| Supplied text |
Afghanistan has the highest population of widows and orphans in Asia, according to government officials. (Photo: Akmal Dawi/IRIN)
Ahmad Wali died in a bomb blast in Kandahar city on 25 August and Samim was killed in a suicide attack in Kabul on 15 September. Both men left grieving families with little capacity to cope on their own.
“We could not afford to pay the rent so we left our old home and have moved into a small room outside the city,” said Samim’s eldest son, Arif.
“My children cannot go to school any more because we cannot afford their education,” said Wali’s widow, Pashtana.
Both families have found it increasingly difficult to meet their food needs: “We eat whatever we can find but wait for God’s mercy when there is no food,” said Pashtana.
“We don’t receive a single dollar from the government to help war victims and their families,” Suraya Paikan, deputy minister for Labour, Social Affairs and Martyrs & Disabled, told IRIN, adding that tens of thousands of victim households were registered with her department.
The office of the president told IRIN that in the last 18 months over 2,800 “condolence payments” (US$2,000 each) had been made to families that had lost a family member in the war, and 1,700 “sympathy payments” ($1,000) had been distributed to people wounded in the conflict.
However, the president’s “condolence payments” are ad hoc and authorized only for specific families - mostly those affected by military operations by pro-government forces, officials said.

| Written instruction 1 |
Answer from the article on Afghan war victims' families:
(a) In which city did Ahmad Wali die?
(b) How much was each "condolence payment" from the office of the president?
(c) How is Pashtana related to Wali?
| Written instruction 2 |
In the records, write out again the part that opens with the line containing "The height and" and closes with the line containing "point(25,420)", with both of those lines included and the requests kept. Add 119 to every coordinate in the answers. Give only these lines, and leave the pictures out.
The article on Afghan war victims' families and the records that come after it are unrelated material.

| Stored data |
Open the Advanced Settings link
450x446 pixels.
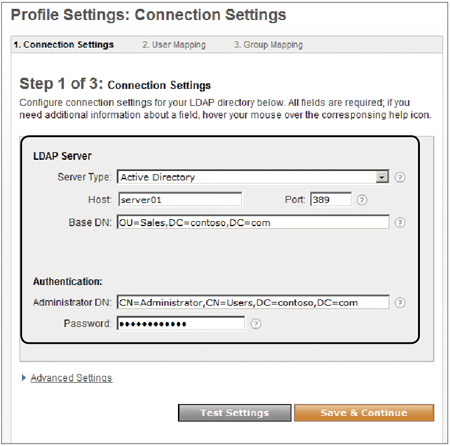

==

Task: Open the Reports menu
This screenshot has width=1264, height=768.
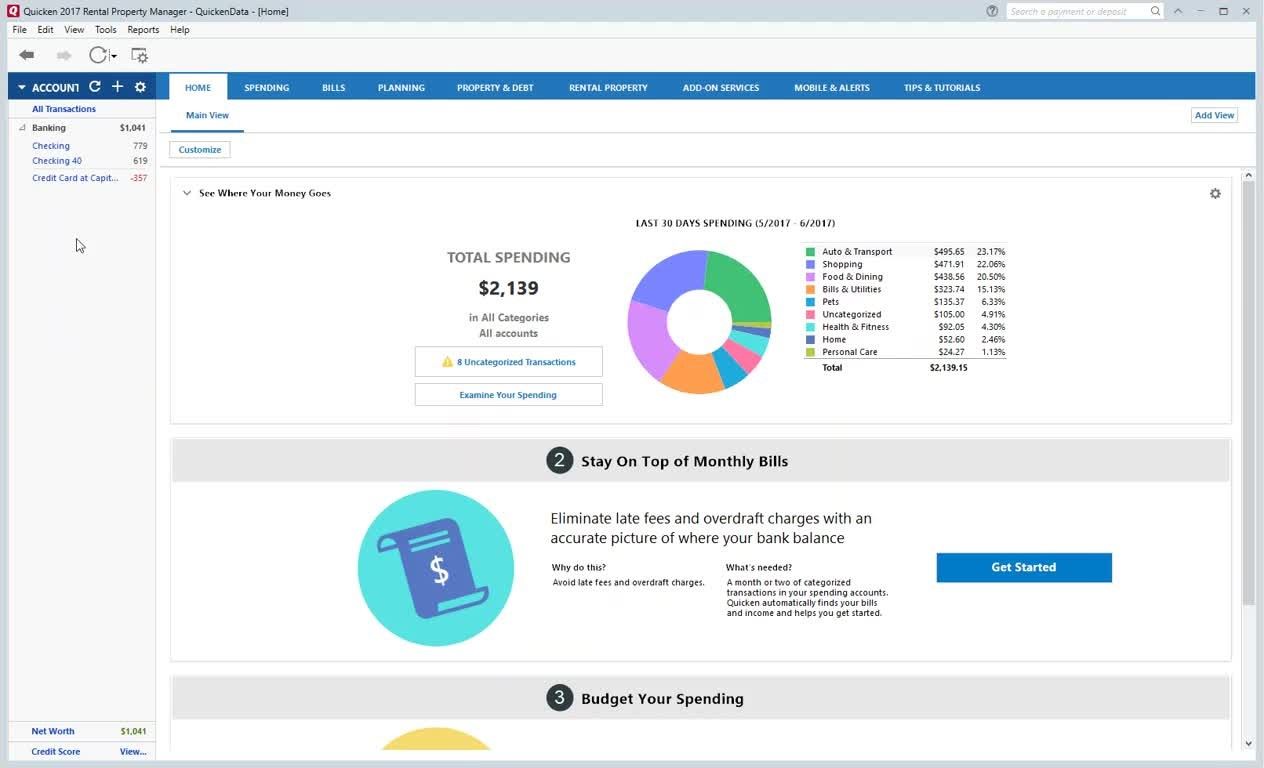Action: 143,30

--

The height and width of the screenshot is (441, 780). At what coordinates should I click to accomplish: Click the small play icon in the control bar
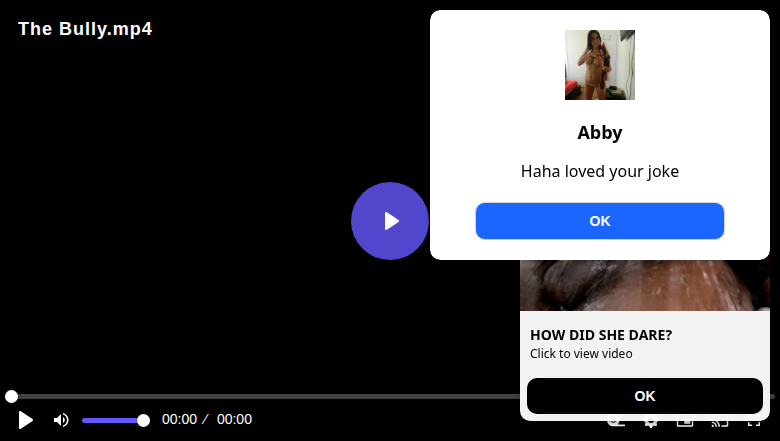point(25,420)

| Written solution 1 |
(a) Kandahar city
(b) US$2,000
(c) She is his widow.

| Written solution 2 |
The height and width of the screenshot is (441, 780). At what coordinates should I click to accomplish: Click the small play icon in the control bar
point(144,539)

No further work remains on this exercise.